A campaign to have third-level postgraduate fees abolished is to be initiated within weeks by a group of student organisations.
A conference on the issue, involving postgraduate student groups from several third-level institutions, will be held at the University of Limerick at the end of this month.
Afterwards, a new organisation will be formed seeking to change the policy of the Department of Education, which has refused to drop fees for postgraduates. The new group will have little connection with existing student bodies.
The students are hoping to build up the kind of campaign that resulted in the previous minister for education, Ms Niamh Bhreathnach, abolishing undergraduate fees in all State-funded third-level institutions.

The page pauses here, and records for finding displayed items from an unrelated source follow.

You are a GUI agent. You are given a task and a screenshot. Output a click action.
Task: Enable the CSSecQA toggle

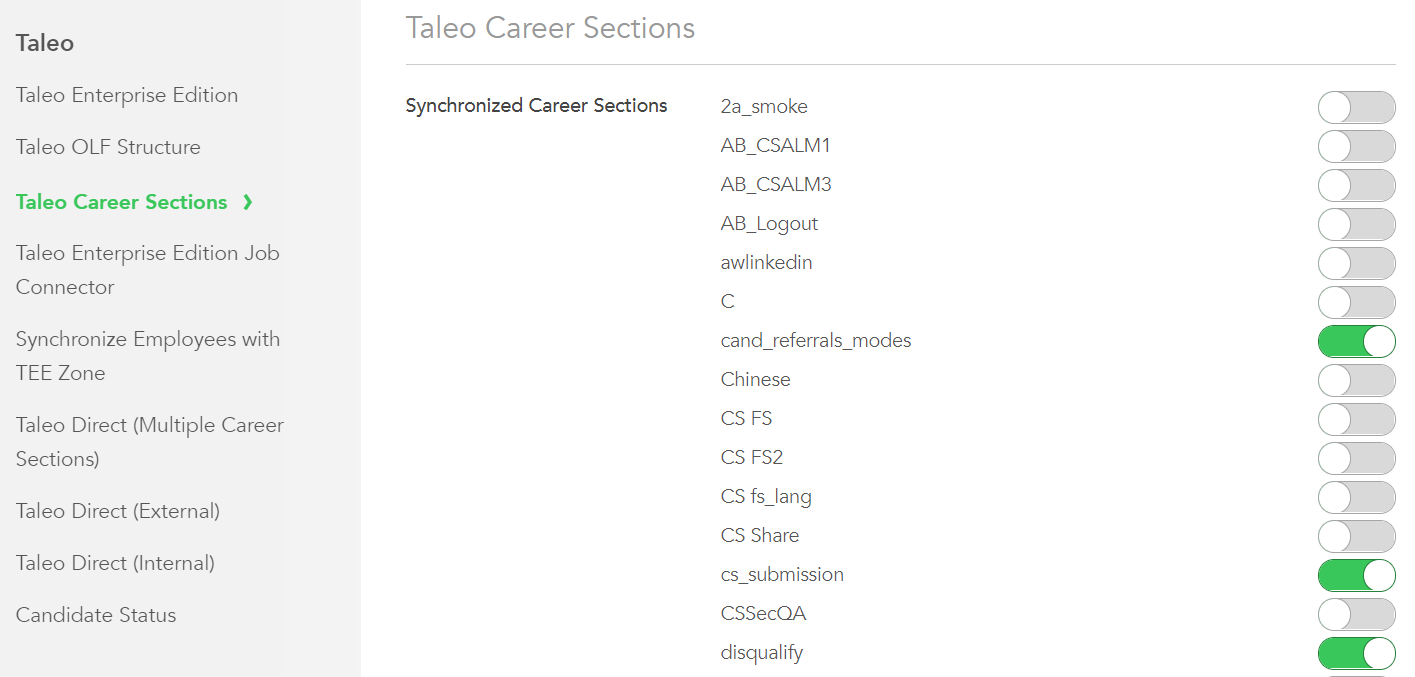pyautogui.click(x=1356, y=614)
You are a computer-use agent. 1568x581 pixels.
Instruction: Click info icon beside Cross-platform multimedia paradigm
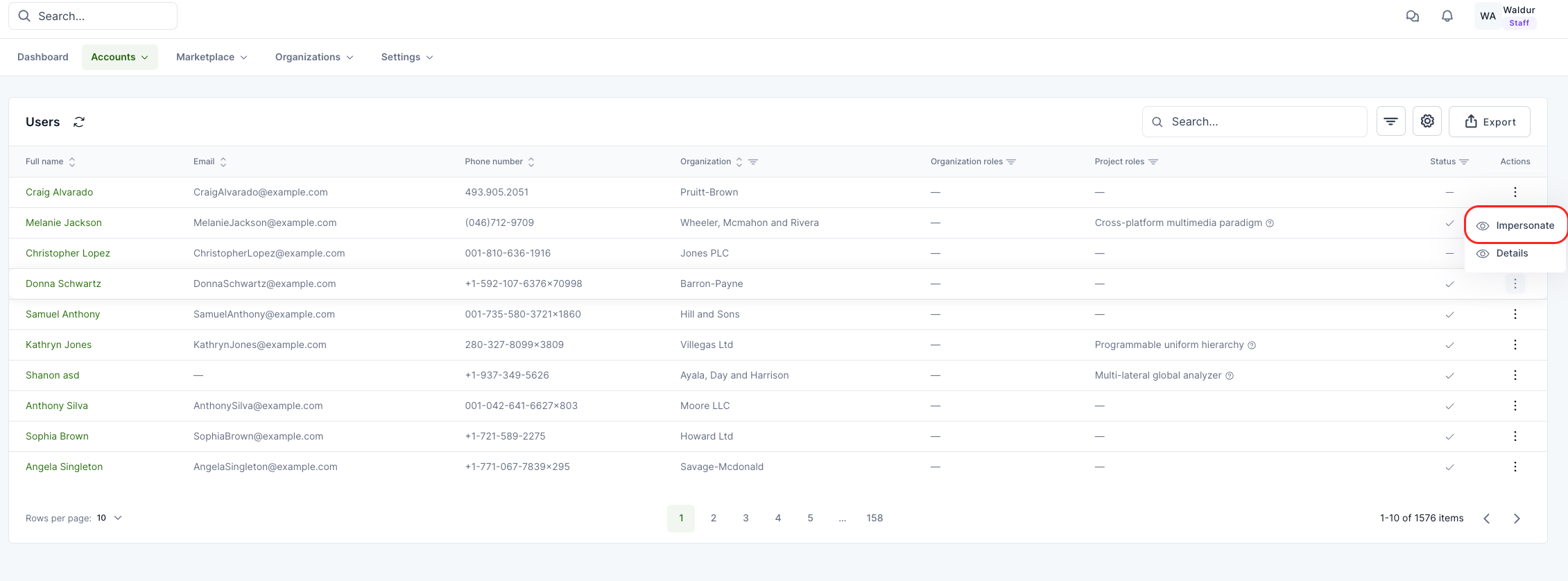[x=1270, y=223]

The Postgraduate Students' Association at the University of Limerick is organising the conference in an attempt to "formulate a national response" to developments in the third-level sector. The group hopes to receive backing from adult education and business organisations. The announcement last week that the Expert Group on Future Skills Needs is to look at adult education provision, including fees, would be a worthwhile exercise only if the issue of fees for postgraduates was also looked at, said Mr Niall Dunphy, president of the University of Limerick's Postgraduate Students' Association.
"Any proposal to abolish fees should, as a matter of urgency, include postgraduate students," he said.
Since undergraduate fees were abolished, postgraduate fees had risen in almost every institution, he added.
"There is no cap on what the colleges can charge undergraduates, who often have no choice but to take on postgraduate study to get employment." On the expert group's discussions, Mr Dunphy said: "Postgraduate students are the forgotten souls of our education system and ignoring them in any proposal to abolish fees would be divisive and completely unacceptable".
Meanwhile, the Minister of State for Education and Science, Mr Willie O'Dea, who has responsibility for adult education, has said a national body is needed to co-ordinate and develop adult education.
Mr O'Dea is preparing a proposal for Cabinet on adult education. He said the problem with adult education was its "unregulated nature" where there was "no co-ordination and no central direction".